Error: Cannot select intrinsic

I’m trying to use llvm intrinsics on a raspberry pi 4, but I get the error LLVM ERROR: Cannot select: intrinsic %llvm.arm.neon.vpadals when trying to build. Here is a test file:

import tvm
import tvm.auto_scheduler
from tvm.tir.ir_builder import create
import numpy as np

def intrin():
    def f(out):
        ib = create()
        r = tvm.tir.call_llvm_pure_intrin("int32x4", "llvm.arm.neon.vpadals.v4i32.v8i16", tvm.tir.const(2, "uint32"), tvm.tir.const(1, "int32x4"), tvm.tir.const(0, "int16x8"))
        ib.emit(out.vstore(0, r))
        return ib.get()
    out = tvm.tir.decl_buffer((4,), name="out", dtype="int32")
    return tvm.te.extern([out.shape], [], lambda ins, outs: f(outs[0]), out_buffers=[out], name="intrin", dtype="int32")

if __name__ == "__main__":
    target = tvm.target.Target("llvm -device=arm_cpu -model=bcm2711 -mtriple=aarch64-linux-gnu -mattr=+neon -mcpu=cortex-a72")
    out = intrin()
    s = tvm.te.create_schedule(out.op)
    f = tvm.build(s, [out], target=target)
    f(tvm.nd.array(np.zeros((4,), dtype="int16")))

I believe the vpadals instruction is available because I can compile and run a file using it from c:

#include <arm_neon.h>
int main() {
	int16x4_t a = {0, 1, 2, 3};
	int8x8_t b = {4, 5, 6, 7};
	int16x4_t r = vpadal_s8(a, b);
	printf("%d\n", r);
}

Any ideas why this error occurs?

@kparzysz it seems like you have experience with ARM and LLVM, maybe you can provide some insight?

If this is using AArch64 really on the Raspberry Pi4 (i.e. uname shows aarch64-linux on the command line)

See if using llvm.aarch64.neon.saddlp.v4i16.v8i8 helps ? Not an LLVM expert but I think the intrinsic you are using is suitable on AArch32 i.e. they are different backends for the AArch32 ISA and the AArch64 ISA.

Further the return type I think for vpadal_s8 would be int16x4_t so mapping it to int32x4 seems a bit off on first reading.

Ramana

saddlp works, thanks Ramana! Seems like saddlp is a slightly different instruction from vpadals.
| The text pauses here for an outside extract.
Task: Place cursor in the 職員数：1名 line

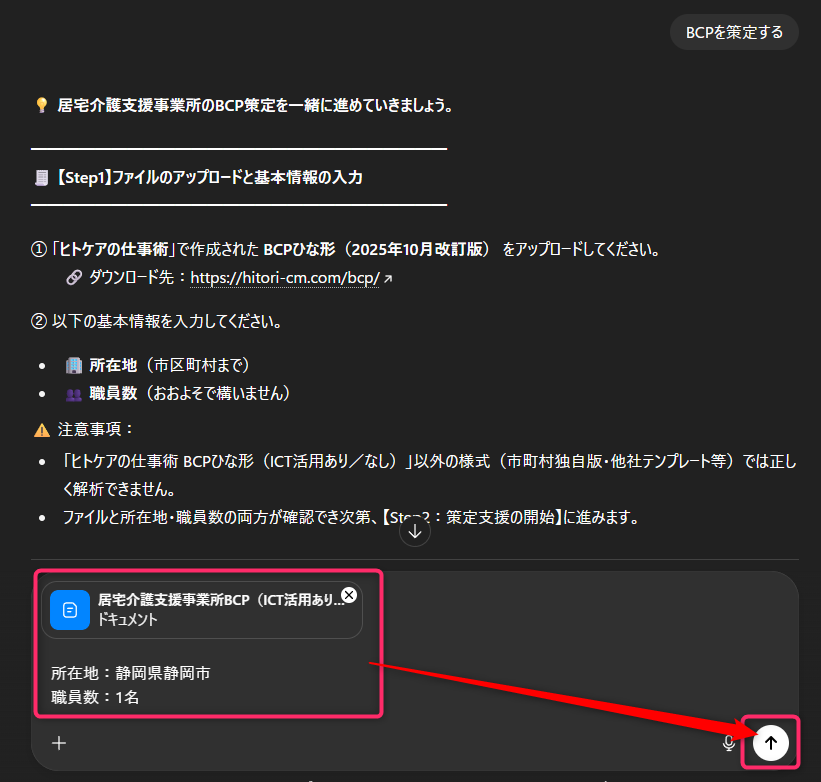Action: pos(95,697)
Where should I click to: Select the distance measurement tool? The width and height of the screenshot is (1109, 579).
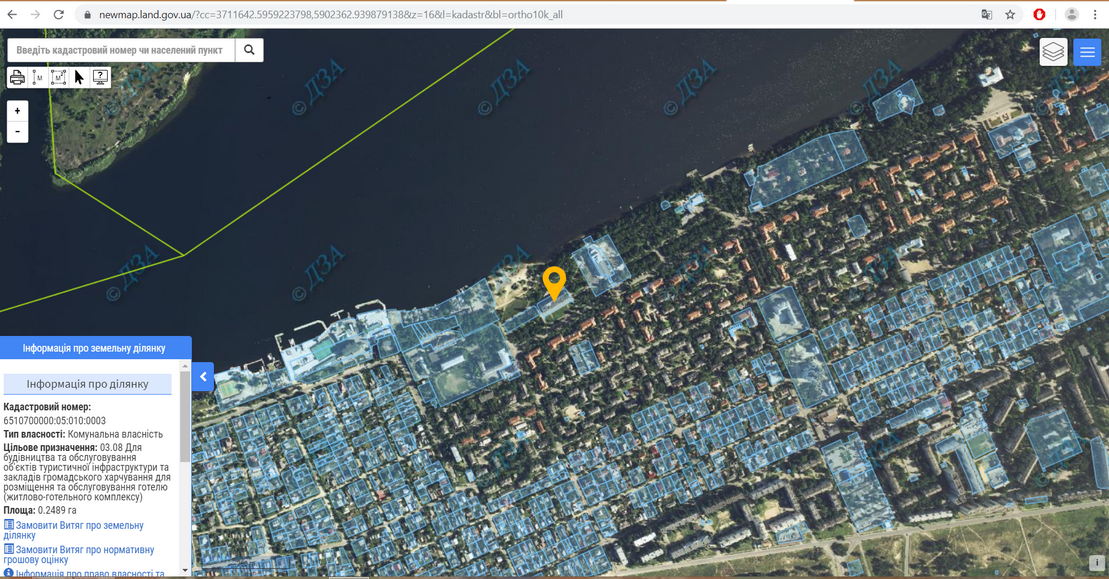point(38,77)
I wonder why vpadals is not available even though it is listed as available for A64 in arm’s documentation.

vpadals is not an AArch64 intrinsic (at least not in LLVM). For AArch64 LLVM has <4 x i32> @llvm.aarch64.neon.saddlp.v4i32.v8i16(<8 x i16>).

Sorry for bumping this topic, but I ran into the same issue described in the original post and seem to not quite understand how to implement what @ramana-arm and @kparzysz suggested earlier.
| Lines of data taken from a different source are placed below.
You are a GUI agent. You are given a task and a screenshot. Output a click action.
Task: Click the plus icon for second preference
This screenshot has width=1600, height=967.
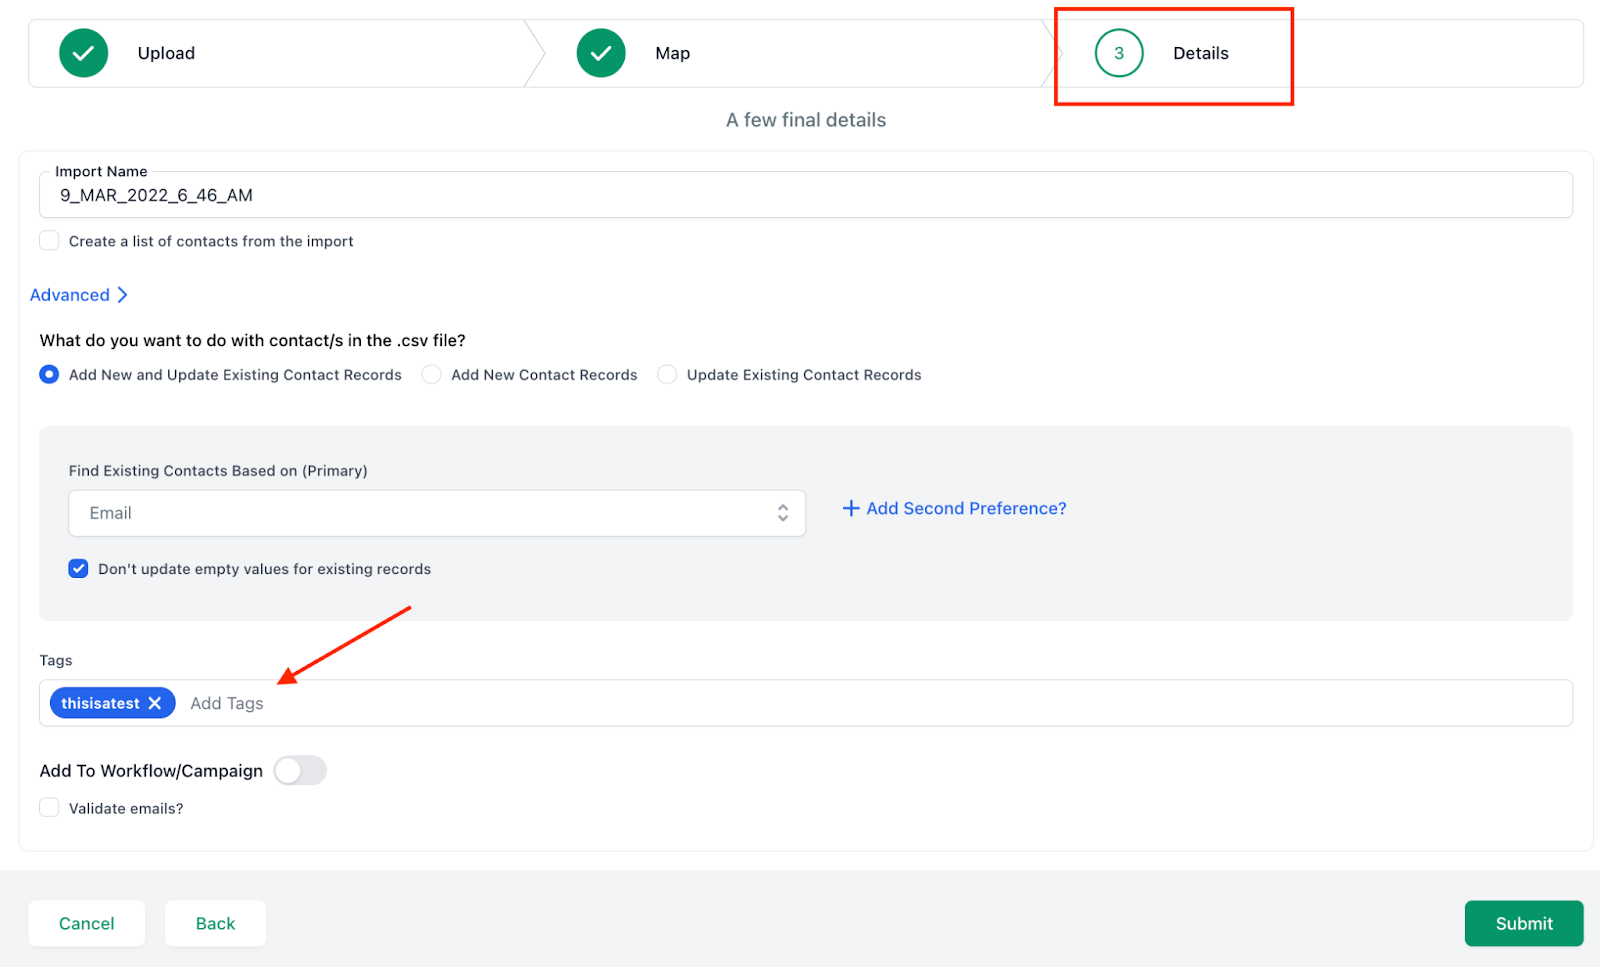pyautogui.click(x=851, y=508)
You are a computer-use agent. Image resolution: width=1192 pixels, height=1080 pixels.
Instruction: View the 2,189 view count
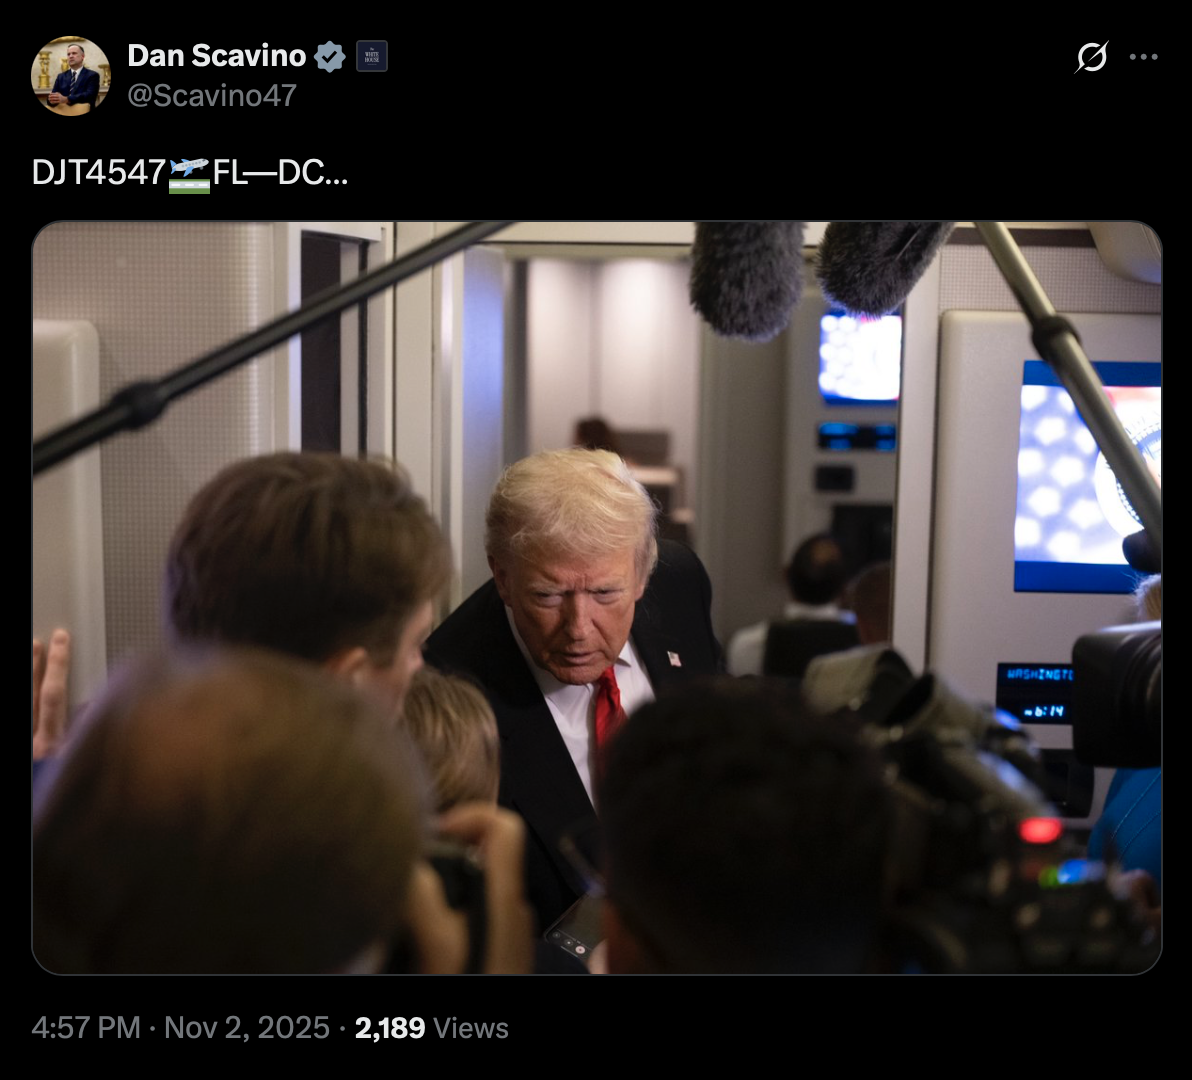(390, 1028)
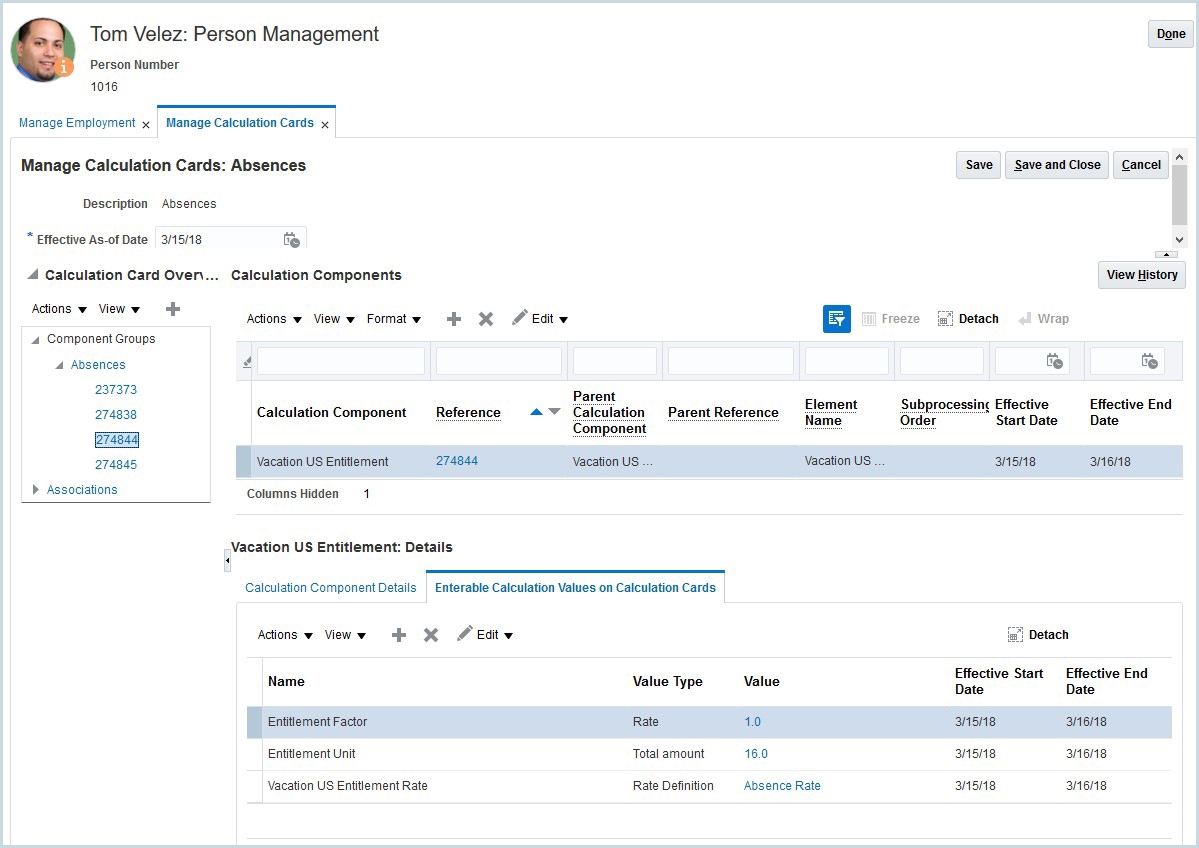
Task: Sort Reference column ascending
Action: (x=536, y=412)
Like the previous answers suggested, and since @tkonolige also reported that this did work for them, I tried to test the code from the original post with the mentioned llvm.aarch64.neon.saddlp.v4i32.v8i16 intrinsic instead of the one used in the original code posted above:

import tvm
from tvm.tir.ir_builder import create
import numpy as np

def intrin():
    def f(out):
        ib = create()
        r = tvm.tir.call_llvm_pure_intrin("int32x4", "llvm.aarch64.neon.saddlp.v4i32.v8i16", tvm.tir.const(2, "uint32"), tvm.tir.const(1, "int32x4"), tvm.tir.const(0, "int16x8"))
        ib.emit(out.vstore(0, r))
        return ib.get()
    out = tvm.tir.decl_buffer((4,), name="out", dtype="int32")
    return tvm.te.extern([out.shape], [], lambda ins, outs: f(outs[0]), out_buffers=[out], name="intrin", dtype="int32")

if __name__ == "__main__":
    target = tvm.target.arm_cpu("rasp4b64")
    out = intrin()
    s = tvm.te.create_schedule(out.op)
    f = tvm.build(s, [out], target=target)
    f(tvm.nd.array(np.zeros((4,), dtype="int16")))
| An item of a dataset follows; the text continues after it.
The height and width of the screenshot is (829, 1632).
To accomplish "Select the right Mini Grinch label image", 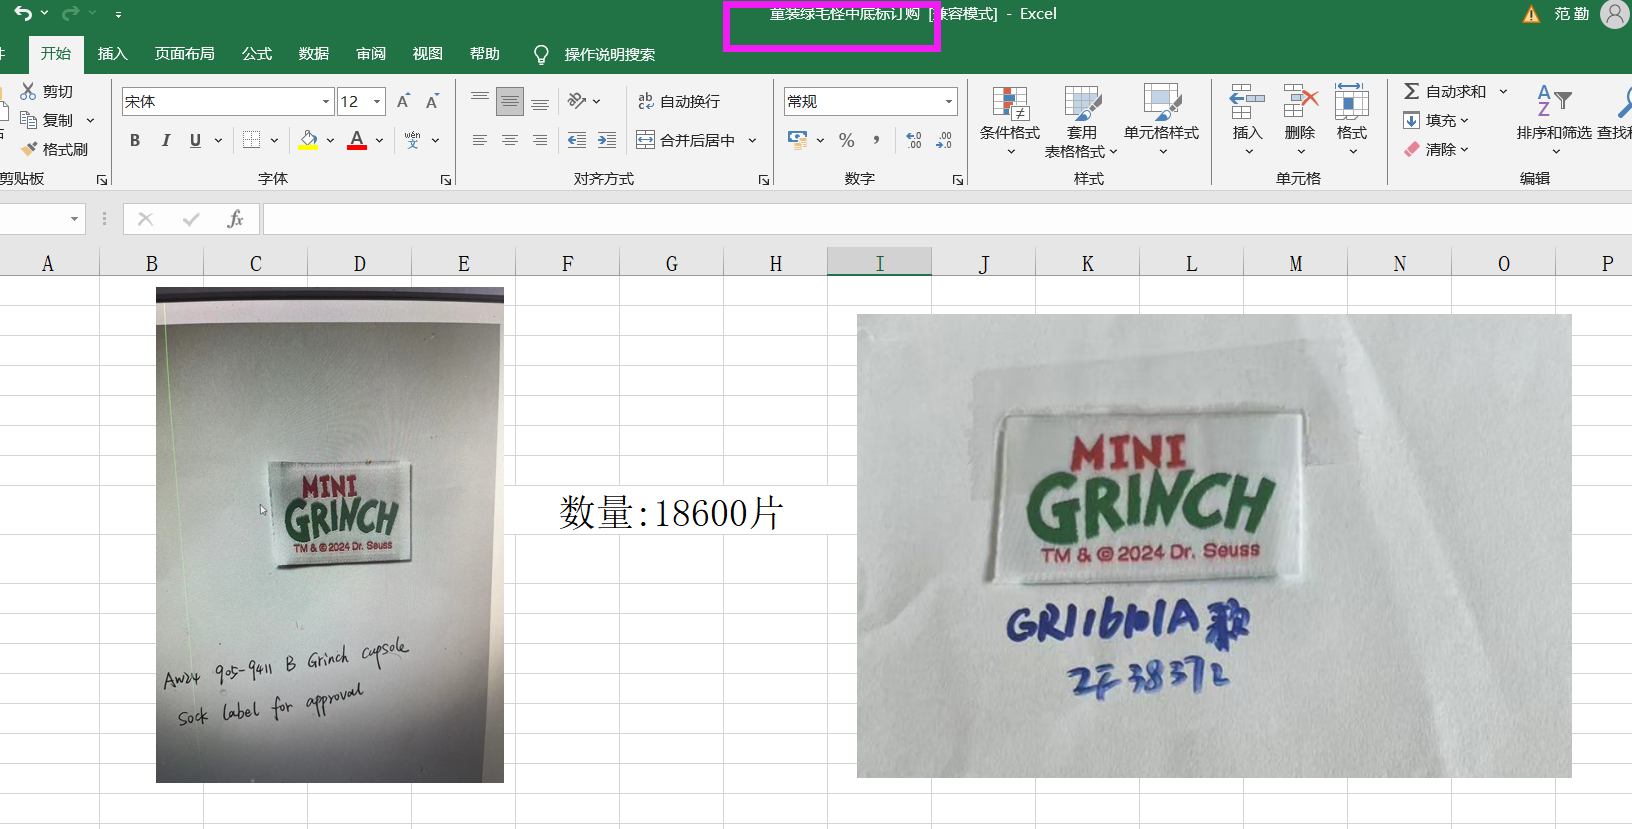I will tap(1213, 545).
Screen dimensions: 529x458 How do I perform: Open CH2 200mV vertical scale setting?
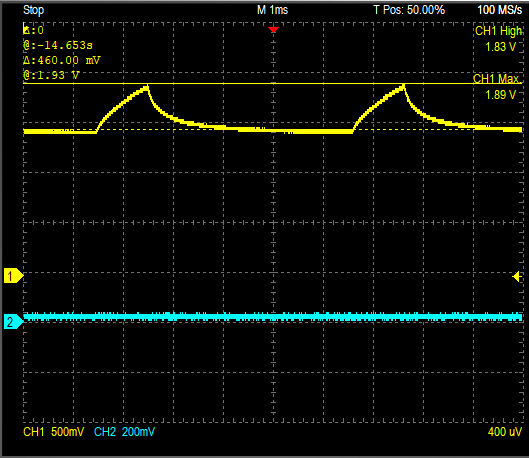[x=124, y=432]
But when trying to run this script, I am now running into the following error while executing the tvm.build call:

Check failed: (f) is false: Cannot find intrinsic declaration, possible type mismatch: llvm.aarch64.neon.saddlp

I am still pretty new to TVM and especially using intrinsics, so it would be great if someone could maybe help me out here and shortly explain what I am doing wrong!